La cessione di Alessio Romagnoli verso il Qatar non è più un’ipotesi: è realtà, e la Lazio deve muoversi con lucidità per non ritrovarsi scoperta al centro della difesa.

Prima mossa: acquistare un sostituto immediato con caratteristiche chiare. Serve un difensore di esperienza, abituato ai ritmi della Serie A o a campionati europei di buon livello, che possa garantire continuità e leadership fin da subito. Non è il momento delle scommesse disperate o delle soluzioni prettamente economiche: un innesto mirato che riduca il rischio di sbavature e che permetta al tecnico di mantenere equilibrio tattico è prioritario. Se il mercato non offre opportunità di acquisto, una soluzione pragmatica può essere un prestito con diritto o obbligo di riscatto concordato su basi chiare, così da gestire l’impatto finanziario senza rinunciare al livello tecnico.

Seconda mossa: destinare una parte qualificata del ricavato all’investimento su un giovane prospetto. La vendita di Romagnoli non deve essere letta solo come perdita, ma anche come occasione per rinvigorire il vivaio e il reparto con una prospettiva di medio termine. Investire in scouting mirato, in un centrale under-23 con potenziale di crescita e valorizzazione, e in un percorso di maturazione con prestiti calibrati, può trasformare il gettone ricevuto in una risorsa che garantisca performance e plusvalenze future. Il progetto deve essere strutturato, con un tempo di inserimento realistico e con l’obiettivo di non appesantire la rosa nell’immediato.

Terza mossa: rivedere la rotazione e la gestione del gruppo.

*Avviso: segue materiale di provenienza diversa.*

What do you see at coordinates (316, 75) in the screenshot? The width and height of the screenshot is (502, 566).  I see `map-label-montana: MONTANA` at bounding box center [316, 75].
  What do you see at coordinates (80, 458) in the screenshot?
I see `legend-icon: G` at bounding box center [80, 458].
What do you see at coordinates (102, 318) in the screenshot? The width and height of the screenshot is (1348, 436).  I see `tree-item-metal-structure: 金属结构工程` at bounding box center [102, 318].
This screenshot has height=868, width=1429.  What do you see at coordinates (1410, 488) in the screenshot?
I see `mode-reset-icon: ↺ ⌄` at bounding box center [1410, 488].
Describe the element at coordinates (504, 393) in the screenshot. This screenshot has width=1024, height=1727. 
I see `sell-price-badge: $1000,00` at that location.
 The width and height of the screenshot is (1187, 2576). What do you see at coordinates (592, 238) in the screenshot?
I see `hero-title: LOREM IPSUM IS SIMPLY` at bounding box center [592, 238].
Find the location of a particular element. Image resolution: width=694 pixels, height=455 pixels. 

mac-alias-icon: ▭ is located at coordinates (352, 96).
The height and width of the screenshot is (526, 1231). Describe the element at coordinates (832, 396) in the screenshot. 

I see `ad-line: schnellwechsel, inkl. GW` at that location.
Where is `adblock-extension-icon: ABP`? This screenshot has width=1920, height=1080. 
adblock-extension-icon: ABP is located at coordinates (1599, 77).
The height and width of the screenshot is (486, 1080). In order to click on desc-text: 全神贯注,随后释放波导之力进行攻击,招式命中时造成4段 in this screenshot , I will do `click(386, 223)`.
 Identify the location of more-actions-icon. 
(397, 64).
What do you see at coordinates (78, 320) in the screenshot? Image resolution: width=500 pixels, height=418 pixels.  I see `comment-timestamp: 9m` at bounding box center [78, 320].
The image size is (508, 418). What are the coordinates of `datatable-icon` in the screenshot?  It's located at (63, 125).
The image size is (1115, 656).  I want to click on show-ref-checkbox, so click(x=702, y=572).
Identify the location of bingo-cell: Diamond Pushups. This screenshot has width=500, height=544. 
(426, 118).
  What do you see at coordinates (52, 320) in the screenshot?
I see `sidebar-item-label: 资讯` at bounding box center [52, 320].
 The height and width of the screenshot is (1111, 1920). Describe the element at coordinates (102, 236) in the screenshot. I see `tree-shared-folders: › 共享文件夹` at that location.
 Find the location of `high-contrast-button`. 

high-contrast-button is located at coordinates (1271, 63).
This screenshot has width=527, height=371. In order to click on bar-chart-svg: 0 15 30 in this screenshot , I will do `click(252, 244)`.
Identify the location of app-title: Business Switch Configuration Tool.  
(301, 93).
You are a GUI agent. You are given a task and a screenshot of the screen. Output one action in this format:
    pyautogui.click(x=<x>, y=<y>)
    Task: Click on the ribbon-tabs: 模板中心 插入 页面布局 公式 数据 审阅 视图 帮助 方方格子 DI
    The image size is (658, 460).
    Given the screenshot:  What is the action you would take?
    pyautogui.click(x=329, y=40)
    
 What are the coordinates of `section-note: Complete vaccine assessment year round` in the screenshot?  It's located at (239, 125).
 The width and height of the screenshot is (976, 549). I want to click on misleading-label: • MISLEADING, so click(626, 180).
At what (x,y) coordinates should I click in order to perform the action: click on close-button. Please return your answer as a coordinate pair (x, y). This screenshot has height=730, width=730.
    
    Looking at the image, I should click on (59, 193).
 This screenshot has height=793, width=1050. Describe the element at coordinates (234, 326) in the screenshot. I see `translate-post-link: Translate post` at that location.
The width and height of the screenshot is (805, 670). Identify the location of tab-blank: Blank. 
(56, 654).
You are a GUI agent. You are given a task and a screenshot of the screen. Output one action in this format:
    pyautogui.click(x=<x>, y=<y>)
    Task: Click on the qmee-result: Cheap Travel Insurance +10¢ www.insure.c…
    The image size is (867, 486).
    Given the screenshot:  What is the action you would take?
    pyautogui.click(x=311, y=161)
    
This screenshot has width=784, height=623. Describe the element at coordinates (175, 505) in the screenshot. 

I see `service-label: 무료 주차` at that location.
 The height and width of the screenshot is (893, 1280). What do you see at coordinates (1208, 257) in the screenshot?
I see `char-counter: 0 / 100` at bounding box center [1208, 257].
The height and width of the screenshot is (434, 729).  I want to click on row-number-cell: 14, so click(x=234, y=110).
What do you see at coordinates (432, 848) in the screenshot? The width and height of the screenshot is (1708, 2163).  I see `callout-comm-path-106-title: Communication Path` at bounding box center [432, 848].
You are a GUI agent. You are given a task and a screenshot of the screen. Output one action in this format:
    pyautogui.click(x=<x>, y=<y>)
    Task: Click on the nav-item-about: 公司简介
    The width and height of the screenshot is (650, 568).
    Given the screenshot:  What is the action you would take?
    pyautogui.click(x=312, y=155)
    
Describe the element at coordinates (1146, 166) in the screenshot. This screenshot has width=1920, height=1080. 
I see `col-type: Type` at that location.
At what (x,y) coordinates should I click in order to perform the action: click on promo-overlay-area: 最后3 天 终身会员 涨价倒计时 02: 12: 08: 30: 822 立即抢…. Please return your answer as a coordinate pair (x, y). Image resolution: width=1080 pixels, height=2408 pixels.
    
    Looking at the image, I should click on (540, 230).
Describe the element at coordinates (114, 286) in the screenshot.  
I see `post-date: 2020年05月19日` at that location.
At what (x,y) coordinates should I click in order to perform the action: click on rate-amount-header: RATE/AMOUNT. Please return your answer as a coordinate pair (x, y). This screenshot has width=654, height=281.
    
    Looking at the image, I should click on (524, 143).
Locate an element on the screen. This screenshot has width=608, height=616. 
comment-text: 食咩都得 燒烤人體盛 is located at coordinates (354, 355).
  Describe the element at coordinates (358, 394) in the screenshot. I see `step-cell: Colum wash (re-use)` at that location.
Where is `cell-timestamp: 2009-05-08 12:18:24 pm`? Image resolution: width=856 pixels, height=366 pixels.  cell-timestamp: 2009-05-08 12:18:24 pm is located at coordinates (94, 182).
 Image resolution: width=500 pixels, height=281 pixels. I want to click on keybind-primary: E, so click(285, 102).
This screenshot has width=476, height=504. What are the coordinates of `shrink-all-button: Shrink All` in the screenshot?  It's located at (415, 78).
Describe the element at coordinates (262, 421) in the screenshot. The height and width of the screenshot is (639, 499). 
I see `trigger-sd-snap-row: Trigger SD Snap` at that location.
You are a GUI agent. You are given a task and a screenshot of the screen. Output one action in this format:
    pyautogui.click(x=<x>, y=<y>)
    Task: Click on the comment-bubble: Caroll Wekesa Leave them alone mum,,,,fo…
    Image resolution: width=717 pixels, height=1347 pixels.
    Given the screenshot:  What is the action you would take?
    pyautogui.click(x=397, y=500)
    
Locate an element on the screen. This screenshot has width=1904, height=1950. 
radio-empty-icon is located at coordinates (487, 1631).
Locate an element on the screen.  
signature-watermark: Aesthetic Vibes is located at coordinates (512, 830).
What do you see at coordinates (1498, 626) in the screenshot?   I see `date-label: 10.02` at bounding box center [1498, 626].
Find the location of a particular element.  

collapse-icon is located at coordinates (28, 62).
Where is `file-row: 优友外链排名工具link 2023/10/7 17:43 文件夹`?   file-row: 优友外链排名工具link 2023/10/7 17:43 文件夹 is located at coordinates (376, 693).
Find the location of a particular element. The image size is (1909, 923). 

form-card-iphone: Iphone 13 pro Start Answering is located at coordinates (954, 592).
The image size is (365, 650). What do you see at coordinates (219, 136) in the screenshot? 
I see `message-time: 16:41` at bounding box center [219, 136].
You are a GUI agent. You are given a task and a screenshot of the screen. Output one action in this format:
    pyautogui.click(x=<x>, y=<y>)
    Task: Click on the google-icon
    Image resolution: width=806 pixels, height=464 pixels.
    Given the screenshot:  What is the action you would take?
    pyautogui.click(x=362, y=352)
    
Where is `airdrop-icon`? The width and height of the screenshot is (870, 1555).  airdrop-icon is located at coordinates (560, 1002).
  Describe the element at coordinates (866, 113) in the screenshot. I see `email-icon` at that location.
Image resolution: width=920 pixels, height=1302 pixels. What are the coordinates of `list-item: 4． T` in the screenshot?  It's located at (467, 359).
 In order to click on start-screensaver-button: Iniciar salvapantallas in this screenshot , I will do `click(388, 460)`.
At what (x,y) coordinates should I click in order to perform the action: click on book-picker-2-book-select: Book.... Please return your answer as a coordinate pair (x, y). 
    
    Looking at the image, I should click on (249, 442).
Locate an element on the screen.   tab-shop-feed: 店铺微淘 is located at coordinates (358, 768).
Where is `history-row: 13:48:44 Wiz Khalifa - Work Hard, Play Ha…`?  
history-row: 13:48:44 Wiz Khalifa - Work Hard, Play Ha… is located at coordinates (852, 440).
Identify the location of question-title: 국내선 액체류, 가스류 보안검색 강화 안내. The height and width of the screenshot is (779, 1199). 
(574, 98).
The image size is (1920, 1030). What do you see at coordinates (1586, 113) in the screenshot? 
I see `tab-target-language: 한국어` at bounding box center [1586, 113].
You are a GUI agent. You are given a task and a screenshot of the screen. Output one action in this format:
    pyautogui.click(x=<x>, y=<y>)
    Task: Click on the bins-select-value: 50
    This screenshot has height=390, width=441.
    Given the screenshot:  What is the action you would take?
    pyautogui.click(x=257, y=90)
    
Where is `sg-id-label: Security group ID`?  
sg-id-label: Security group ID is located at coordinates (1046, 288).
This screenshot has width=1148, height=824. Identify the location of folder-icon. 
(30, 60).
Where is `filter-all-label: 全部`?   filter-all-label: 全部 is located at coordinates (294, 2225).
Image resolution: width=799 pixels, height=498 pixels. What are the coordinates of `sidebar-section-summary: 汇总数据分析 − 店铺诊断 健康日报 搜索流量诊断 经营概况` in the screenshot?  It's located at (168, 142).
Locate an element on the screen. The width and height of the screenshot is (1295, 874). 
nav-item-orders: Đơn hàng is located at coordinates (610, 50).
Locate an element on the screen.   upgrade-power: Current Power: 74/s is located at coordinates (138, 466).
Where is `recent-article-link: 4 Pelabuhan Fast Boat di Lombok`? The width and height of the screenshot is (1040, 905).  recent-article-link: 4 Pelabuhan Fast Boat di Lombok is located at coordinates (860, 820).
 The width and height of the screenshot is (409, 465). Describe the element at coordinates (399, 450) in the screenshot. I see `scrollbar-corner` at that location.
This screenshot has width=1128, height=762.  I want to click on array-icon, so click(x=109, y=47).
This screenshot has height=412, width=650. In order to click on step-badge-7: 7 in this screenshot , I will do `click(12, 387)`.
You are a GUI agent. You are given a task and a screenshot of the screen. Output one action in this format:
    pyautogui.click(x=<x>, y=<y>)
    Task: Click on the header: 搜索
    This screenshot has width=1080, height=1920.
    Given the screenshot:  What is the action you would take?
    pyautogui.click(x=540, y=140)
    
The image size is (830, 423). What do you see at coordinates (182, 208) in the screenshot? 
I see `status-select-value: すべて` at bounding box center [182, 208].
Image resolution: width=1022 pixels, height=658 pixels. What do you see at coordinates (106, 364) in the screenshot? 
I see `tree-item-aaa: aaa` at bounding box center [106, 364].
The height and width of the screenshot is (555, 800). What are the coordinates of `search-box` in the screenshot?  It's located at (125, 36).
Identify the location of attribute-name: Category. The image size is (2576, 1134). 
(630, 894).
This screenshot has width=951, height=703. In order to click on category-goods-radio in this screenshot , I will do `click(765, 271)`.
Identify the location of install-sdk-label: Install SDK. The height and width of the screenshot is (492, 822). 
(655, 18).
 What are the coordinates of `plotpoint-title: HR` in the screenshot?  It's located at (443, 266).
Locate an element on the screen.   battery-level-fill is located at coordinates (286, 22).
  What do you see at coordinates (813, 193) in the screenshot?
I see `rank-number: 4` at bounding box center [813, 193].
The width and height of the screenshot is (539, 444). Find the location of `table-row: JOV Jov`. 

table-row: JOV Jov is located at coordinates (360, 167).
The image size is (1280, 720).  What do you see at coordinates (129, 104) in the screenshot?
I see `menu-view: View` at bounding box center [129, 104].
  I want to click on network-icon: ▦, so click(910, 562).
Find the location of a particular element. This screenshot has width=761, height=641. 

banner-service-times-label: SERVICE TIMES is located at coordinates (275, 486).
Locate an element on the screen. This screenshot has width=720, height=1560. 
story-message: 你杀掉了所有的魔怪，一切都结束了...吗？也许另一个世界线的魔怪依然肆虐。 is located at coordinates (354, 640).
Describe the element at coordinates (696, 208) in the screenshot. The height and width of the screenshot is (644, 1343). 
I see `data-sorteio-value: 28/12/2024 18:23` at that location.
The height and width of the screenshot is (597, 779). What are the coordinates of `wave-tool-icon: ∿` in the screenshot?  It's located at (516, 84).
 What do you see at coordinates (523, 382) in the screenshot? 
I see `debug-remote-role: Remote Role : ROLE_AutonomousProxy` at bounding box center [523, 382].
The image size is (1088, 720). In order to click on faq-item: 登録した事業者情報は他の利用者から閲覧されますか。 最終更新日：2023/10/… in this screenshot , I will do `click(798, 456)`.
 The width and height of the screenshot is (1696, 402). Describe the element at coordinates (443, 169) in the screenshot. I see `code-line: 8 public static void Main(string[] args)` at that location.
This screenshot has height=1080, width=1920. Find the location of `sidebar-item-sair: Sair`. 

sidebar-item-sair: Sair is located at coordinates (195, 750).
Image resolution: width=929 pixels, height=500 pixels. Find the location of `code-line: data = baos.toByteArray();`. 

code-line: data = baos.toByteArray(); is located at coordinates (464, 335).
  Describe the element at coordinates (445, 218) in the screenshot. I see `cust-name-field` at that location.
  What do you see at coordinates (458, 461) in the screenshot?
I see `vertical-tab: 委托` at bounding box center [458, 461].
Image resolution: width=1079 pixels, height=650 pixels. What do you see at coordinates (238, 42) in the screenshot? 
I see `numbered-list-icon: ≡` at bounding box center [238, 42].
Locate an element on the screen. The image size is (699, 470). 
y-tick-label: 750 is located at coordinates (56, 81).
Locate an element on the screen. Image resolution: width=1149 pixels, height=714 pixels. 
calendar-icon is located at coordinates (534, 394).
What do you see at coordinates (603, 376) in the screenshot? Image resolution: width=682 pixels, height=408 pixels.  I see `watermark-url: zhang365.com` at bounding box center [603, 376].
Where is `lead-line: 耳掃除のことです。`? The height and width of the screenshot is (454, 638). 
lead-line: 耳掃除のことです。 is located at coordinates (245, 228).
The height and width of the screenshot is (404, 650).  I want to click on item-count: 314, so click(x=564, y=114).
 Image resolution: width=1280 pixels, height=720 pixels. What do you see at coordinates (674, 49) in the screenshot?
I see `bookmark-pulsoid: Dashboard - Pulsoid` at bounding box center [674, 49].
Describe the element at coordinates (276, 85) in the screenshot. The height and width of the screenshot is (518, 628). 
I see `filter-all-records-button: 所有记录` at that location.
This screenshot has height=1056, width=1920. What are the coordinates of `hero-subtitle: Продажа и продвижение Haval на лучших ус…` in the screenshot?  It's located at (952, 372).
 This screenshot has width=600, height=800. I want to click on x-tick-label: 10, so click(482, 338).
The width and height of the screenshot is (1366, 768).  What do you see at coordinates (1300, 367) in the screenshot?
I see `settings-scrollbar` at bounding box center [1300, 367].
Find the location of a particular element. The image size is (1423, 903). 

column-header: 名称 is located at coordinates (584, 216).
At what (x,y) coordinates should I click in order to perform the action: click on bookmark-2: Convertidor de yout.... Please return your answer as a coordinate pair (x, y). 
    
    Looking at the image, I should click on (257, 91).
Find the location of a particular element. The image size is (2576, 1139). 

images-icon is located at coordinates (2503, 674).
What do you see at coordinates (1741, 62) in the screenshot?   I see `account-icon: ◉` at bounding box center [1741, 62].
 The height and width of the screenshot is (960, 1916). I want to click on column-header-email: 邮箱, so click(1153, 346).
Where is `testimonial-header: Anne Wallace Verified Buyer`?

L’uscita di Romagnoli mette in luce la necessità di un piano di gestione delle presenze che non affidi a un singolo uomo il ruolo di salvaguardia difensiva. Significa lavorare su soluzioni tattiche alternative, valorizzare i giocatori adattabili e ridurre il rischio infortuni con una gestione medica e atletica più precisa. Serve anche individuare un nuovo equilibrio nelle gerarchie — la dimensione emotiva e del comando in campo non si compra, si costruisce — e preparare vice e leader che sappiano sopperire alle assenze senza contraccolpi.

Dal punto di vista economico, la società deve evitare l’illusione del semplice rimpiazzo fine a sé stesso: una quota del ricavato va destinata all’acquisto immediato, una parte significativa al progetto giovani e una riserva per gestire imprevisti salariali o infortuni. Solo così la cessione potrà essere valutata davvero positiva: non una resa, ma una scelta programmata che mantenga integra la competitività della Lazio in campionato e nelle coppe.